## Tutorial 18: Creating the wikitext module¶

Recall that I created the module wiki.py in order to wrap-up and make easily usable all of the functions for interacting with the MediaWiki API. I then also created the module iplot.py for working with interactive data visualizations. We need a similar module for working with textual data from a corpus of Wikipedia pages. However, this time you are going to try to create this module yourself.

### Create wikitext.py¶

Start by constructing an empty module named wikitext.py. We will turn on the autoreload function and import the empty module.

In [1]:
%load_ext autoreload

In [2]:
import wikitext


Now, add this line into your module to indicate that this is version one of the code:

In [3]:
__version__ = 1


Save the file, and make sure that everything is working correctly (and autoreloading) by checking the version string:

In [4]:
wikitext.__version__

Out[4]:
1

### Cleaning text¶

To start our module, let's create a function that gets rid of the newline characters and numeric references (numbers in square brackets). For example, here is a short snippet of text from the 'Plato' page:

In [5]:
text = """Western religion and spirituality.[6]\n"""
text

Out[5]:
'Western religion and spirituality.[6]\n'

Write a function named clean_text in the wikitext.py module that takes one string argument and returns a cleaned string with the newlines and references removed. You can informally test using this code:

In [6]:
wikitext.clean_text(text)

Out[6]:
'Western religion and spirituality.'

When you think you have the correct code, test your function by running the following code lines:

In [7]:
assert wikitext.clean_text(text) == 'Western religion and spirituality.'
assert wikitext.clean_text('Some[120] more.') == 'Some more.'
assert wikitext.clean_text('And\n again.') == 'And again.'


If your code is working as expected, the block of code will not produce anything. Only if there is an error will something appear.

### List of paragraphs¶

Next, we'll create a function link_to_p that takes the name of a Wikipedia page as an input and returns a list of the paragraphs in the text. That is, each element of the list is a string containing the text of a paragraph. You can test the function with this code (it shows the first three paragraph of the 'Plato' page):

In [8]:
wikitext.link_to_p('Plato')[:3]

Out[8]:
["Plato (/ˈpleɪtoʊ/;[a] Greek: Πλάτων[a] Plátōn, pronounced\xa0[plá.tɔːn] in Classical Attic; 428/427 or 424/423[b] – 348/347 BC) was a philosopher in Classical Greece and the founder of the Academy in Athens, the first institution of higher learning in the Western world. He is widely considered the pivotal figure in the development of Western philosophy. Unlike nearly all of his philosophical contemporaries, Plato's entire work is believed to have survived intact for over 2,400 years.",
'Along with his teacher, Socrates, and his most famous student, Aristotle, Plato laid the foundations of Western philosophy and science. Alfred North Whitehead once noted: "the safest general characterization of the European philosophical tradition is that it consists of a series of footnotes to Plato." In addition to being a foundational figure for Western science, philosophy, and mathematics, Plato has also often been cited as one of the founders of Western religion and spirituality.',
"Plato was the innovator of the written dialogue and dialectic forms in philosophy. Plato appears to have been the founder of Western political philosophy, with his Republic, and Laws among other dialogues, providing some of the earliest extant treatments of political questions from a philosophical perspective. Plato's own most decisive philosophical influences are usually thought to have been Socrates, Parmenides, Heraclitus and Pythagoras, although few of his predecessors' works remain extant and much of what we know about these figures today derives from Plato himself."]

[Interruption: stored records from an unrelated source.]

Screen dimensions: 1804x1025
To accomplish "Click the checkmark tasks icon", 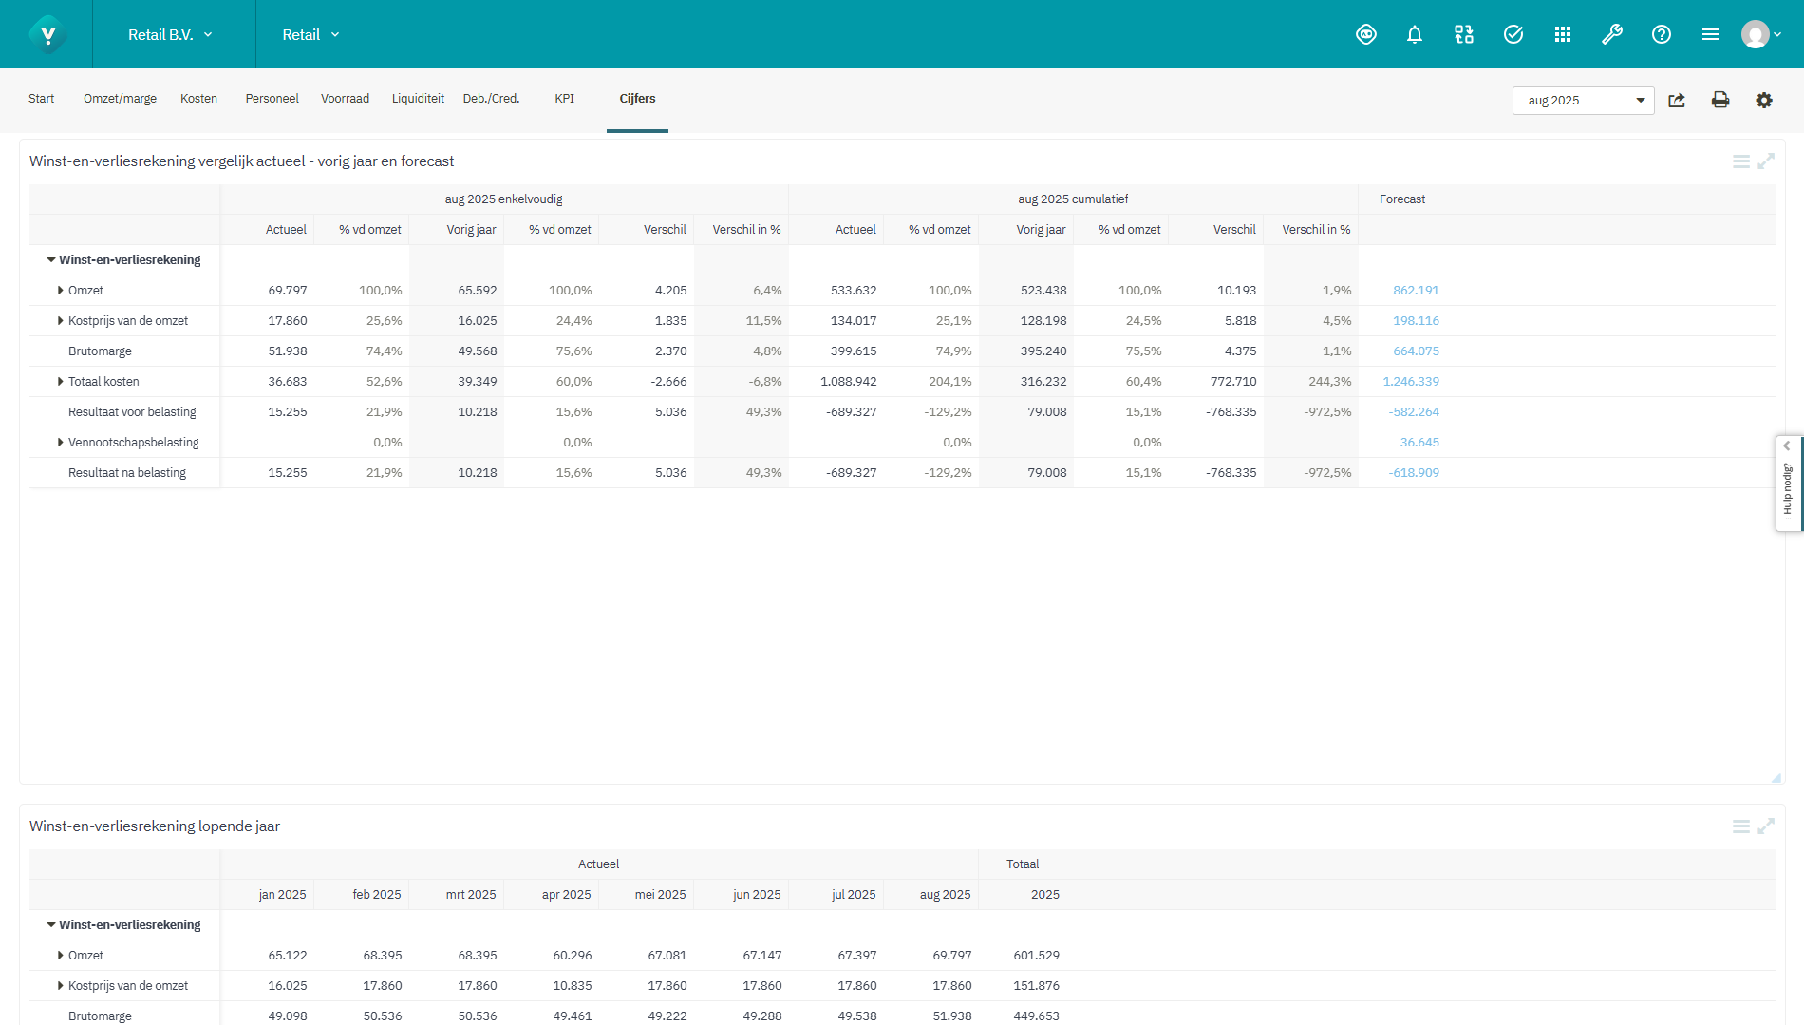I will pyautogui.click(x=1513, y=35).
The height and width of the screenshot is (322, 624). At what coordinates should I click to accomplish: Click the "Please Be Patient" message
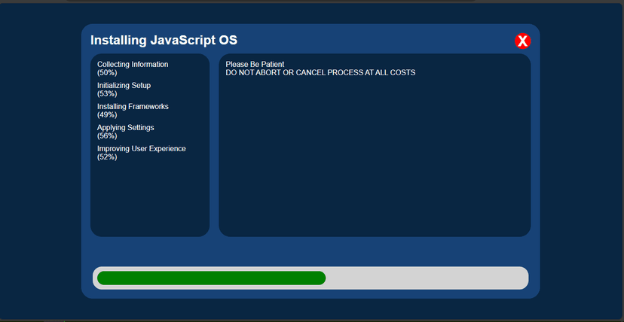coord(255,65)
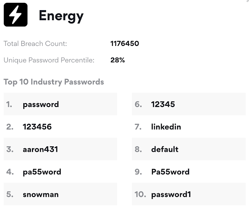Screen dimensions: 249x209
Task: Select the Unique Password Percentile label
Action: pyautogui.click(x=49, y=60)
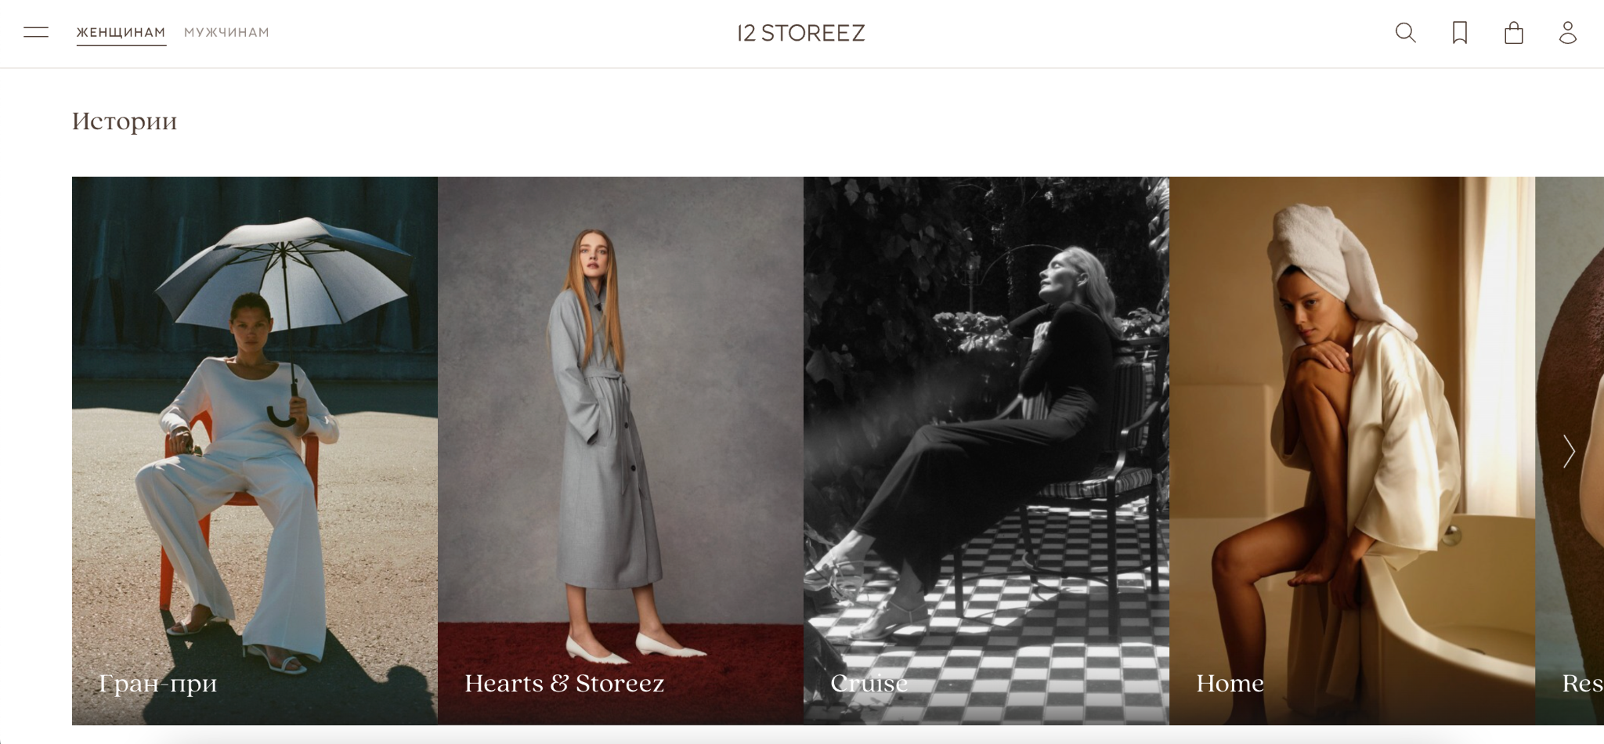Open saved favorites bookmark icon
Image resolution: width=1604 pixels, height=744 pixels.
pos(1459,33)
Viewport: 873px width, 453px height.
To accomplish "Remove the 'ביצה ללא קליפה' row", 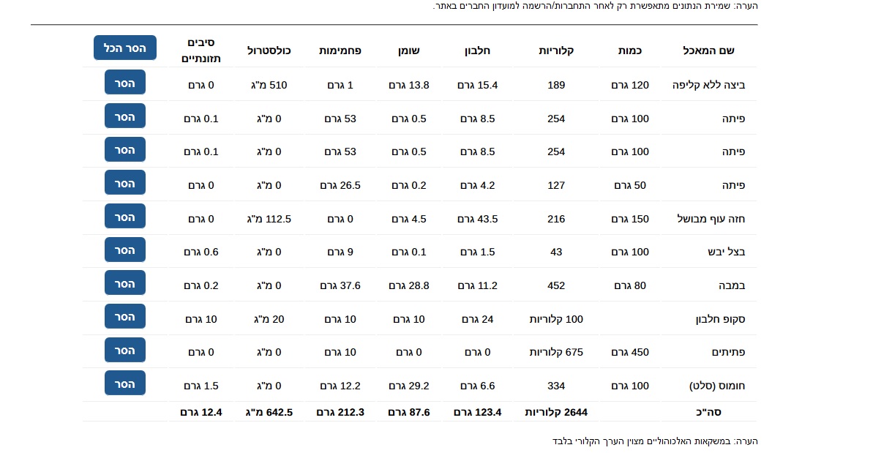I will [x=124, y=83].
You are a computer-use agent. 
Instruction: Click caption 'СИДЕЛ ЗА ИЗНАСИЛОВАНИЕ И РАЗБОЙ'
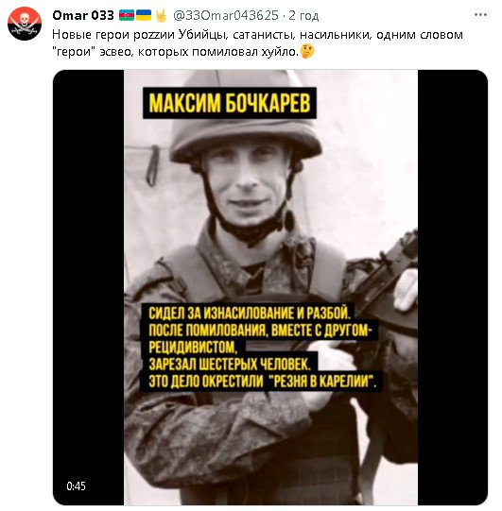point(249,314)
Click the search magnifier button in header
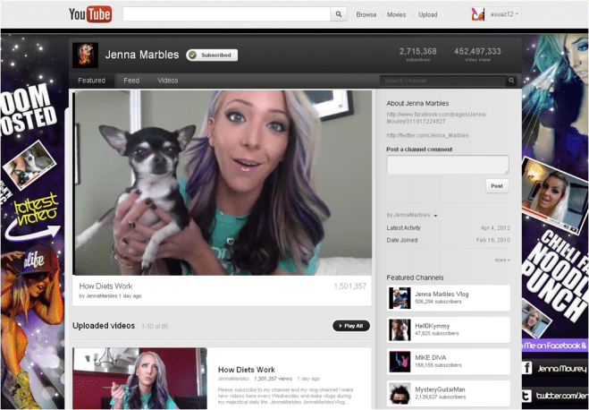The height and width of the screenshot is (410, 589). (339, 14)
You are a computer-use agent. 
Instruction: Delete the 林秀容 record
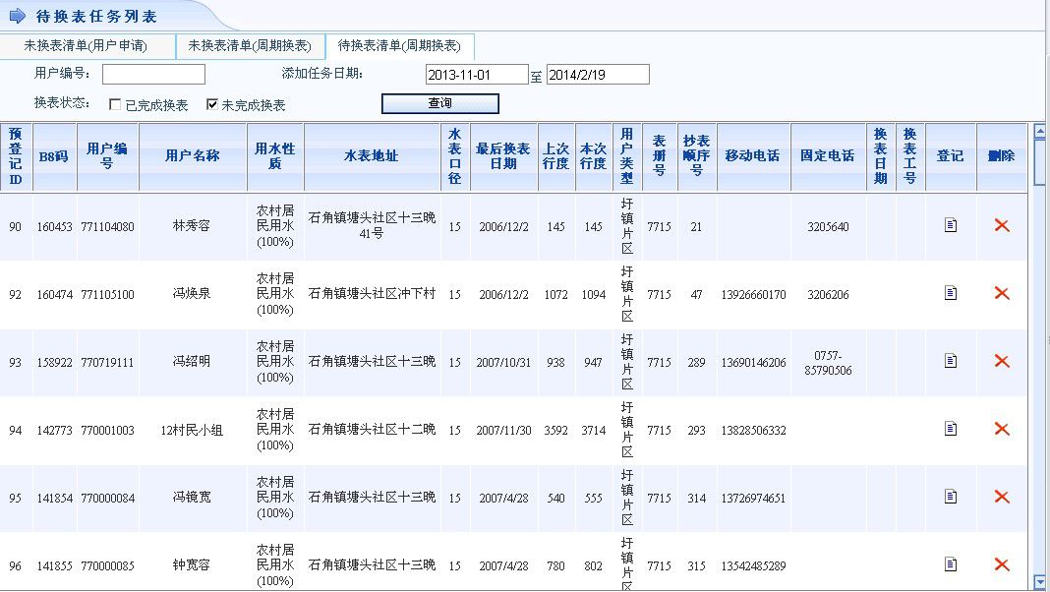(x=1002, y=225)
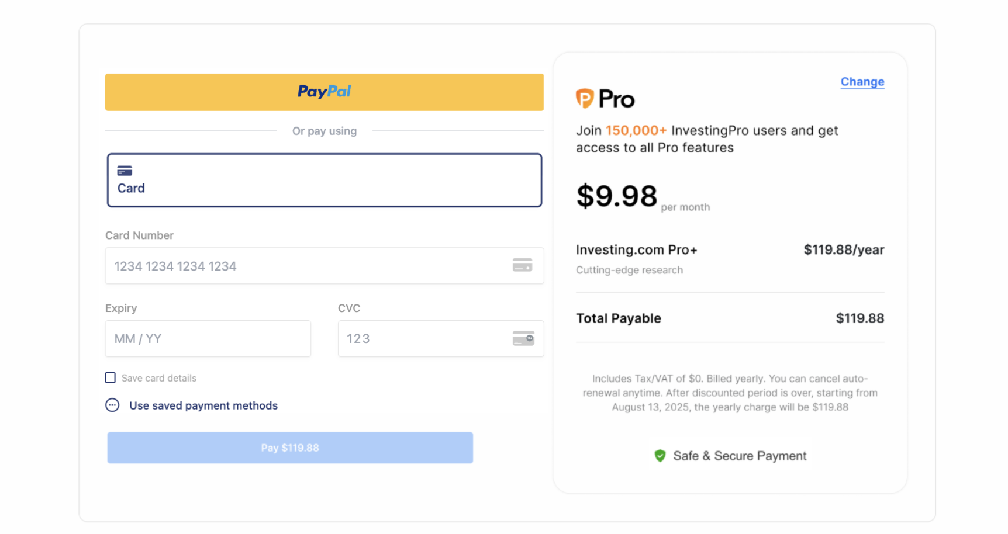Click the Save card details label text
Image resolution: width=1008 pixels, height=534 pixels.
tap(159, 378)
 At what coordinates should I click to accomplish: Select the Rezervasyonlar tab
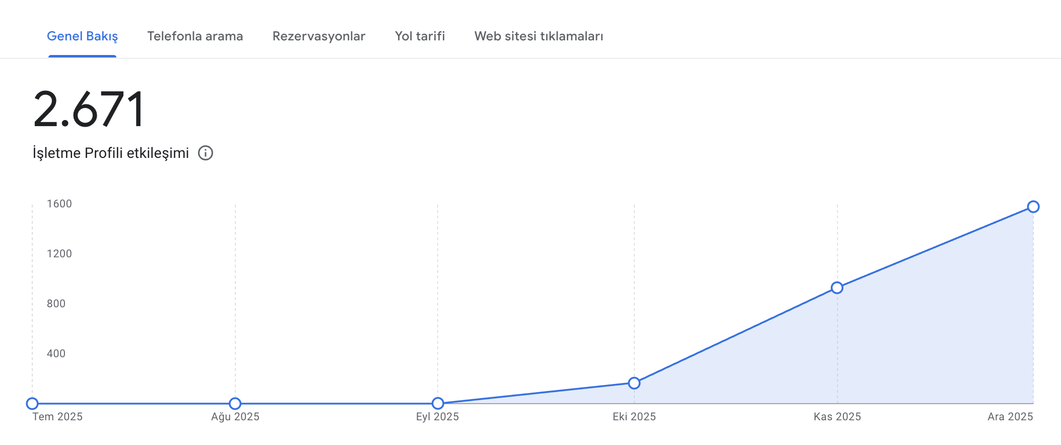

Make sure that your function does these two things:

• calls the clean_text function on each block of text
• does not return paragraphs that are empty after cleaning

Once you have that worked out, test the code with the test below.

In [9]:
paragraphs = wikitext.link_to_p('Plato')[:3]

assert paragraphs[1][:22] == 'Along with his teacher'
assert paragraphs[1][-13:] == 'spirituality.'


Again, the code works if the above does not produce any output.

### Entire document¶

While it is often useful to have the text within each paragraph seperated, more often we will want to extract the entire text as a whole. Write a new function link_to_doc that returns the entire paragraph text as a single string. Hint: The easiest way to do this is to call the function link_to_p and then collapse the results using the join function.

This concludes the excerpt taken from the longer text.